▶ **WHAT IS NEEDED**
Transcribe the data that follows precisely, omitting nothing.

▶ **SUPPLIED RECORDS**

++++++

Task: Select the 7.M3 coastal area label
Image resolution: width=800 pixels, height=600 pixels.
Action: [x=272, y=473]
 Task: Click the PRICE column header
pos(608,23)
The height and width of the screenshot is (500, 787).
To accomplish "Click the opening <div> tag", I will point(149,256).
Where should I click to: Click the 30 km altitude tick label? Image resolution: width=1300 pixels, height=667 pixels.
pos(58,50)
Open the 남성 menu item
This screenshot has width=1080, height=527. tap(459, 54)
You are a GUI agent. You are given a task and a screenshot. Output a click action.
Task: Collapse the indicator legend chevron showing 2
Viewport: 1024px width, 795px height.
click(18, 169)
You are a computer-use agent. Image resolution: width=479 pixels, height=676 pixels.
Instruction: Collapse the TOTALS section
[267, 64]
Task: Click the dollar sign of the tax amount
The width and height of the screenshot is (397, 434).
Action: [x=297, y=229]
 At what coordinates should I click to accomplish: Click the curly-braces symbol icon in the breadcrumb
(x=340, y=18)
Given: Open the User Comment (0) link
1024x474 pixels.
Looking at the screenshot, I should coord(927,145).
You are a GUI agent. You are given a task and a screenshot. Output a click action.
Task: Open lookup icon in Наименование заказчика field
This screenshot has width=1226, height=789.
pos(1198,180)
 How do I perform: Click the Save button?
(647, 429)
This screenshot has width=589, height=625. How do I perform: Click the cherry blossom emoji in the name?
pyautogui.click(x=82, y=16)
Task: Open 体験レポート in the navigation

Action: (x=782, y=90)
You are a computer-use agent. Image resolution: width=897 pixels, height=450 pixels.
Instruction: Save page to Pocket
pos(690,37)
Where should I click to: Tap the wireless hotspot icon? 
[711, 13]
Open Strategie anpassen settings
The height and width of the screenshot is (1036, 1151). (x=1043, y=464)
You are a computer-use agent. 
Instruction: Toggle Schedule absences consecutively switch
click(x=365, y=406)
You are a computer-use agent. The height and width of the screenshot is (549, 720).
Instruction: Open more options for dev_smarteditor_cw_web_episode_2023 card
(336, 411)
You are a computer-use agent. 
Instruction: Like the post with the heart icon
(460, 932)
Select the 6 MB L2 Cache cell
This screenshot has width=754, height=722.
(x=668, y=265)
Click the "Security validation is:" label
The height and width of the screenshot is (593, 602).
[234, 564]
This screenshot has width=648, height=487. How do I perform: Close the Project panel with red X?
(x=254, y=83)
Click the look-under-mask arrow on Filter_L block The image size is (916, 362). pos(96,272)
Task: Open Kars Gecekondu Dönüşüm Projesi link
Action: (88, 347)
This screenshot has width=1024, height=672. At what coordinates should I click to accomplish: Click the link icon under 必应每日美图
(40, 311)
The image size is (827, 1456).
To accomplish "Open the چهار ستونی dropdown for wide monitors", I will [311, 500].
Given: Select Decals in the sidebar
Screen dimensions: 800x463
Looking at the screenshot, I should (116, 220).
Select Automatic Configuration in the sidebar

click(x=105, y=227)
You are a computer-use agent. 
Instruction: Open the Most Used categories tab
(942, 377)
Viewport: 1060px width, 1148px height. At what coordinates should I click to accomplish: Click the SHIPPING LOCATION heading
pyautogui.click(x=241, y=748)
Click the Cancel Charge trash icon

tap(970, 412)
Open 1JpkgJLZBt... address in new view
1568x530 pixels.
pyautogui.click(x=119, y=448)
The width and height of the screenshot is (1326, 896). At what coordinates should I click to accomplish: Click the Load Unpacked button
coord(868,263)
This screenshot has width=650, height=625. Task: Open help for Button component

++++++

▶ **FINISHED EXERCISE**
Task: Select the 7.M3 coastal area label
Image resolution: width=800 pixels, height=600 pixels.
Action: [x=272, y=473]
 Task: Click the PRICE column header
pos(608,23)
The height and width of the screenshot is (500, 787).
To accomplish "Click the opening <div> tag", I will point(149,256).
Where should I click to: Click the 30 km altitude tick label? Image resolution: width=1300 pixels, height=667 pixels.
pos(58,50)
Open the 남성 menu item
This screenshot has width=1080, height=527. tap(459, 54)
You are a GUI agent. You are given a task and a screenshot. Output a click action.
Task: Collapse the indicator legend chevron showing 2
Viewport: 1024px width, 795px height.
click(18, 169)
You are a computer-use agent. Image resolution: width=479 pixels, height=676 pixels.
Instruction: Collapse the TOTALS section
[267, 64]
Task: Click the dollar sign of the tax amount
The width and height of the screenshot is (397, 434).
Action: [x=297, y=229]
 At what coordinates should I click to accomplish: Click the curly-braces symbol icon in the breadcrumb
(x=340, y=18)
Given: Open the User Comment (0) link
1024x474 pixels.
Looking at the screenshot, I should coord(927,145).
You are a GUI agent. You are given a task and a screenshot. Output a click action.
Task: Open lookup icon in Наименование заказчика field
This screenshot has width=1226, height=789.
pos(1198,180)
 How do I perform: Click the Save button?
(647, 429)
This screenshot has width=589, height=625. How do I perform: Click the cherry blossom emoji in the name?
pyautogui.click(x=82, y=16)
Task: Open 体験レポート in the navigation

Action: (x=782, y=90)
You are a computer-use agent. Image resolution: width=897 pixels, height=450 pixels.
Instruction: Save page to Pocket
pos(690,37)
Where should I click to: Tap the wireless hotspot icon? 
[711, 13]
Open Strategie anpassen settings
The height and width of the screenshot is (1036, 1151). (x=1043, y=464)
You are a computer-use agent. 
Instruction: Toggle Schedule absences consecutively switch
click(x=365, y=406)
You are a computer-use agent. The height and width of the screenshot is (549, 720).
Instruction: Open more options for dev_smarteditor_cw_web_episode_2023 card
(336, 411)
You are a computer-use agent. 
Instruction: Like the post with the heart icon
(460, 932)
Select the 6 MB L2 Cache cell
This screenshot has width=754, height=722.
(x=668, y=265)
Click the "Security validation is:" label
The height and width of the screenshot is (593, 602).
[234, 564]
This screenshot has width=648, height=487. How do I perform: Close the Project panel with red X?
(x=254, y=83)
Click the look-under-mask arrow on Filter_L block The image size is (916, 362). pos(96,272)
Task: Open Kars Gecekondu Dönüşüm Projesi link
Action: (88, 347)
This screenshot has width=1024, height=672. At what coordinates should I click to accomplish: Click the link icon under 必应每日美图
(40, 311)
The image size is (827, 1456).
To accomplish "Open the چهار ستونی dropdown for wide monitors", I will [311, 500].
Given: Select Decals in the sidebar
Screen dimensions: 800x463
Looking at the screenshot, I should (116, 220).
Select Automatic Configuration in the sidebar

click(x=105, y=227)
You are a computer-use agent. 
Instruction: Open the Most Used categories tab
(942, 377)
Viewport: 1060px width, 1148px height. At what coordinates should I click to accomplish: Click the SHIPPING LOCATION heading
pyautogui.click(x=241, y=748)
Click the Cancel Charge trash icon

tap(970, 412)
Open 1JpkgJLZBt... address in new view
1568x530 pixels.
pyautogui.click(x=119, y=448)
The width and height of the screenshot is (1326, 896). At what coordinates should I click to accomplish: Click the Load Unpacked button
coord(868,263)
This screenshot has width=650, height=625. Task: Open help for Button component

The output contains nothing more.